■ Data records ■
────

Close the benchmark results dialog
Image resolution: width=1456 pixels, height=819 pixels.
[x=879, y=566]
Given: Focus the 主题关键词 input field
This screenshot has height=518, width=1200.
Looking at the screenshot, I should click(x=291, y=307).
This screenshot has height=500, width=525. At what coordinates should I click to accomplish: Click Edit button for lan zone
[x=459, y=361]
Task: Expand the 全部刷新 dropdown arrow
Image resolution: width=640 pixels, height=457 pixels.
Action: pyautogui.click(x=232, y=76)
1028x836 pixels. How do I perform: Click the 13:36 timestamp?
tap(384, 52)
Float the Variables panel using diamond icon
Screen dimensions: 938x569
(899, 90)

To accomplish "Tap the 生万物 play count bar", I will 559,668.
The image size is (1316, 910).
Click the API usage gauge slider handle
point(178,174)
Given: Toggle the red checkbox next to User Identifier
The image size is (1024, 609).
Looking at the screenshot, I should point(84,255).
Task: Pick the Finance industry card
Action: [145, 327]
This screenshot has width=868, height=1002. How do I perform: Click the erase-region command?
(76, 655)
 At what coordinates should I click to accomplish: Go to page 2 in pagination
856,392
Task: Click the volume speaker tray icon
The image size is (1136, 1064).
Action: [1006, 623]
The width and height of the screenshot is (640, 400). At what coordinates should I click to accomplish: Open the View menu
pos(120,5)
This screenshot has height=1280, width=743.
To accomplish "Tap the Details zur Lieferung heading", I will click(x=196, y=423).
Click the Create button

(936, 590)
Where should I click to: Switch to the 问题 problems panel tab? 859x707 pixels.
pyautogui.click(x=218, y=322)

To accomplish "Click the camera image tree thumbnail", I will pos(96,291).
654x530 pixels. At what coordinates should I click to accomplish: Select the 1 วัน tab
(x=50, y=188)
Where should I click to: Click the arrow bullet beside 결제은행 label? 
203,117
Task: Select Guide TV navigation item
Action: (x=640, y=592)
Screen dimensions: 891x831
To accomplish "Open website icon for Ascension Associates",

────

■ What is required ■
Render every record verbatim. Nothing should be left out.

■ Response area ■
Close the benchmark results dialog
Image resolution: width=1456 pixels, height=819 pixels.
[x=879, y=566]
Given: Focus the 主题关键词 input field
This screenshot has height=518, width=1200.
Looking at the screenshot, I should click(x=291, y=307).
This screenshot has height=500, width=525. At what coordinates should I click to accomplish: Click Edit button for lan zone
[x=459, y=361]
Task: Expand the 全部刷新 dropdown arrow
Image resolution: width=640 pixels, height=457 pixels.
Action: pyautogui.click(x=232, y=76)
1028x836 pixels. How do I perform: Click the 13:36 timestamp?
tap(384, 52)
Float the Variables panel using diamond icon
Screen dimensions: 938x569
(899, 90)

To accomplish "Tap the 生万物 play count bar", I will 559,668.
The image size is (1316, 910).
Click the API usage gauge slider handle
point(178,174)
Given: Toggle the red checkbox next to User Identifier
The image size is (1024, 609).
Looking at the screenshot, I should point(84,255).
Task: Pick the Finance industry card
Action: [145, 327]
This screenshot has width=868, height=1002. How do I perform: Click the erase-region command?
(76, 655)
 At what coordinates should I click to accomplish: Go to page 2 in pagination
856,392
Task: Click the volume speaker tray icon
The image size is (1136, 1064).
Action: [1006, 623]
The width and height of the screenshot is (640, 400). At what coordinates should I click to accomplish: Open the View menu
pos(120,5)
This screenshot has height=1280, width=743.
To accomplish "Tap the Details zur Lieferung heading", I will click(x=196, y=423).
Click the Create button

(936, 590)
Where should I click to: Switch to the 问题 problems panel tab? 859x707 pixels.
pyautogui.click(x=218, y=322)

To accomplish "Click the camera image tree thumbnail", I will pos(96,291).
654x530 pixels. At what coordinates should I click to accomplish: Select the 1 วัน tab
(x=50, y=188)
Where should I click to: Click the arrow bullet beside 결제은행 label? 
203,117
Task: Select Guide TV navigation item
Action: (x=640, y=592)
Screen dimensions: 891x831
To accomplish "Open website icon for Ascension Associates",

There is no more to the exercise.